I don’t take it lightly.
I would venture to say that if parenting feels easy every second of every day, if there is never a moment when we feel like locking ourselves in the bathroom for just a breath, or 50 of them, if we never wish for that tiny split of a split-second that they would be different people, we are probably doing it wrong.
The best parts of life take hard work, dedication and perseverance, and the things most worth doing will, at any moment in time, feel hard. That’s how I know I’m on the right track as a parent.
I know because, for me, parenting feels hard every time my 8-year-old forgets how he’s been taught to handle his anger and lashes out with hands instead of words, because he’s always been a gifted kid whose emotional development lags behind others his age, and we’ve worked really, really hard trying to walk him toward a place of control, knowledge and healthy expression of all the emotions, not just the good ones, and sometimes it just feels like a losing battle. It feels hard when I remember what a brilliant, kind and loving little boy he is and how much good he has the potential to blast into the world, if only he didn’t have this one little thing. It feels hard when I see that school number on my cell, and I wonder if it’s him they’re calling about.
Parenting feels hard every time the 3-year-olds eat a tube of toothpaste and leave the evidence on the counter, because I have to choose not to yell and instead use my words in ways that will honor, teach, and show grace and love even in this disciplinary moment that’s happened a billion times already. It feels hard when the 6-year-old wakes up on a school morning and barfs all over the Hot Wheels the 3-year-olds dumped out, not just because now it means cleaning all of that up, but also because no mother wants to see her baby sick. It feels hard every time the 5-year-old comes home from school and talks about how one of the boys in his class was mean to him on the playground, because then I just want to scream at the bullying kid, but instead I have to talk to my boy about how the people who choose to bully often don’t know any better and need to be shown a better way of making friends, and he’s the one who will have to do this brave, kind and world-changing work.

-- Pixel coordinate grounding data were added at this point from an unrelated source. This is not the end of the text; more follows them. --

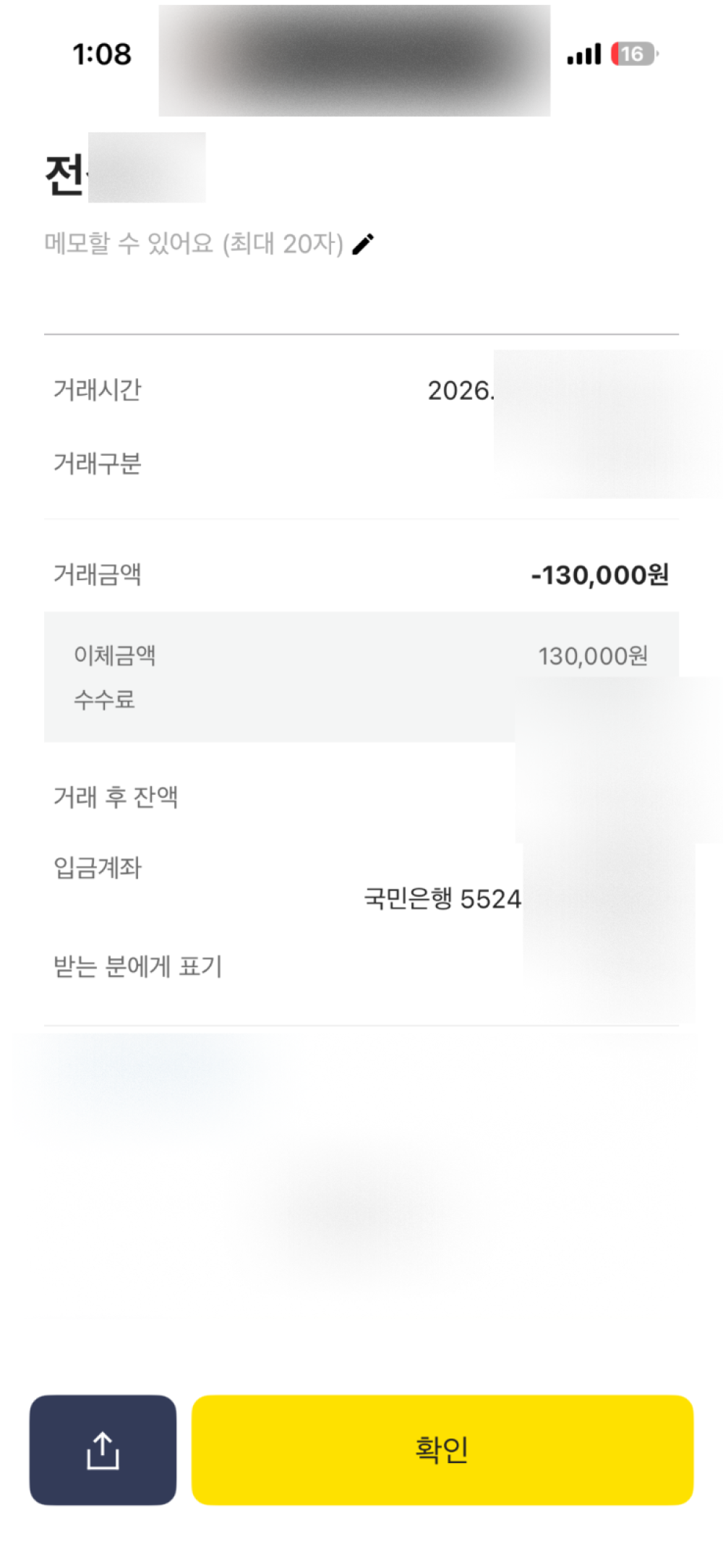The height and width of the screenshot is (1568, 723).
Task: Tap the 이체금액 label
Action: pos(115,655)
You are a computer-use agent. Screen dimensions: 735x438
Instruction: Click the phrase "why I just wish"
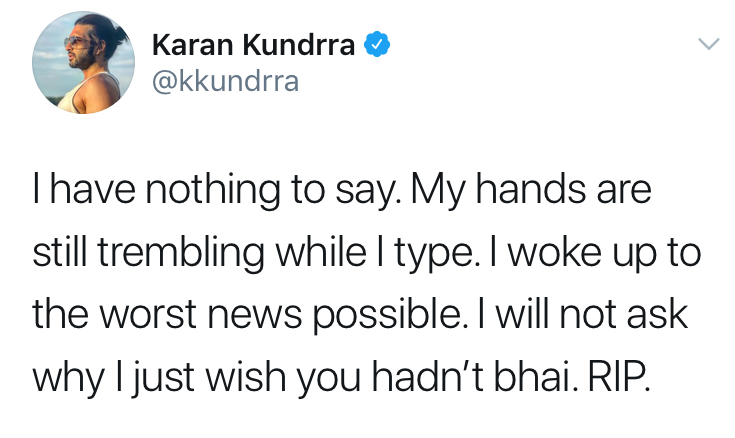[x=159, y=378]
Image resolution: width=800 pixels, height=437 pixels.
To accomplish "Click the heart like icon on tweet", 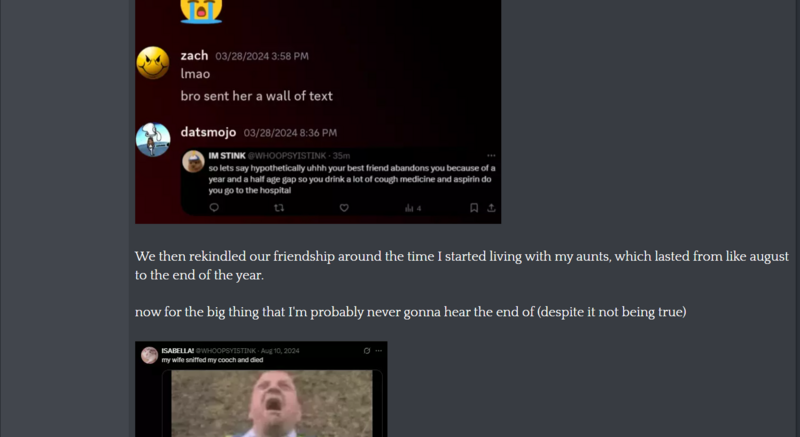I will pyautogui.click(x=344, y=208).
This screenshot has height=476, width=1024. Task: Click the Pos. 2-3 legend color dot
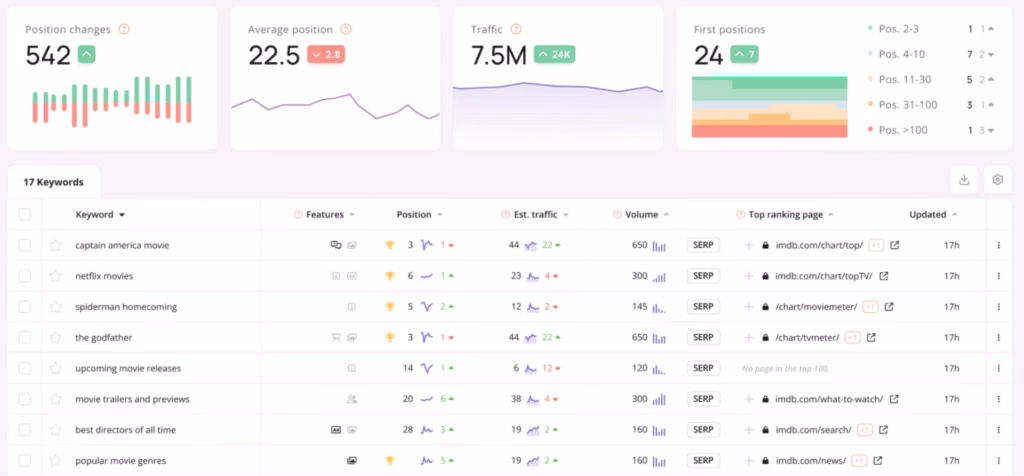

Parenting feels hard when they forget who they are. It’s hard because I love so much, because I want to order their worlds just so, because I want to make their decisions for them, because I don’t want to sit by and watch those consequences break their hearts, but I have to, because it’s the only way they’ll learn, grow and stumble back to who they are.

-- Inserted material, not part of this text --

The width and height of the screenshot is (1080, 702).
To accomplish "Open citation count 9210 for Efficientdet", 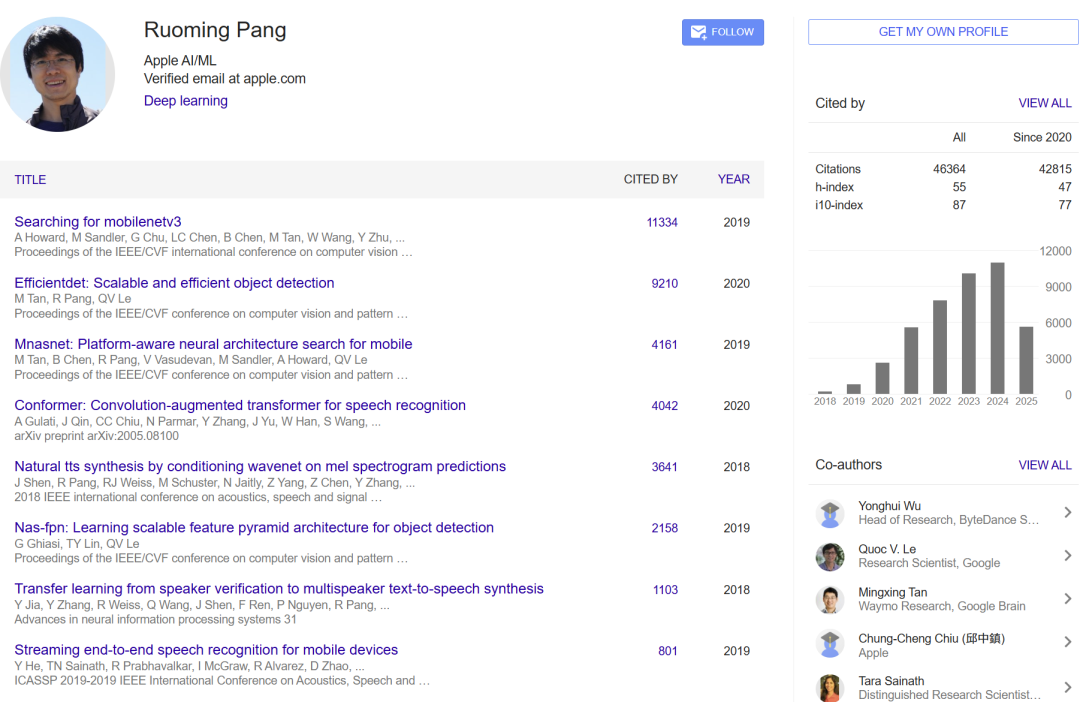I will point(664,284).
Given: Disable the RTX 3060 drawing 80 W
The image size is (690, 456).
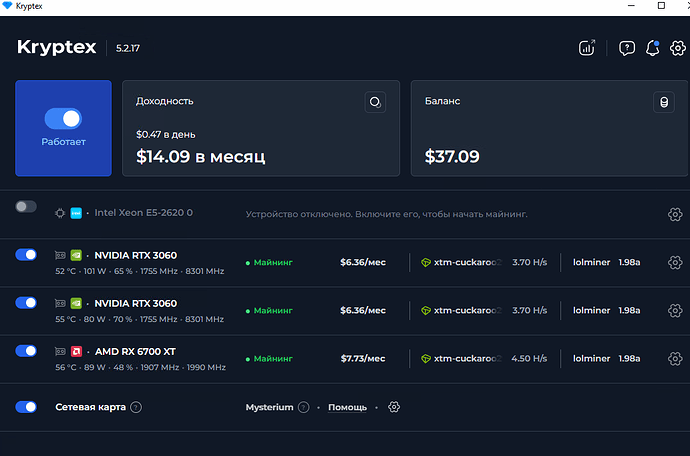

Sometimes I don’t feel up to this task. Sometimes I don’t feel equipped. Sometimes I want to give up, but I also know that I’m a fighter. I persevere. I keep going, which is kind of the point of all this parenting in the trenches—to show us what we’re made of. And you know what? I’m made of some pretty tough stuff.
So, no, I’m not going to suck it up, buttercup, because I have discovered something else in my eight years with these delightful little boys: Parenting is hard because I’m doing it right. Because I fail. Because they fail. Because we keep going, all of us together, along the road toward wholehearted living.
There is nothing greater in the world than this.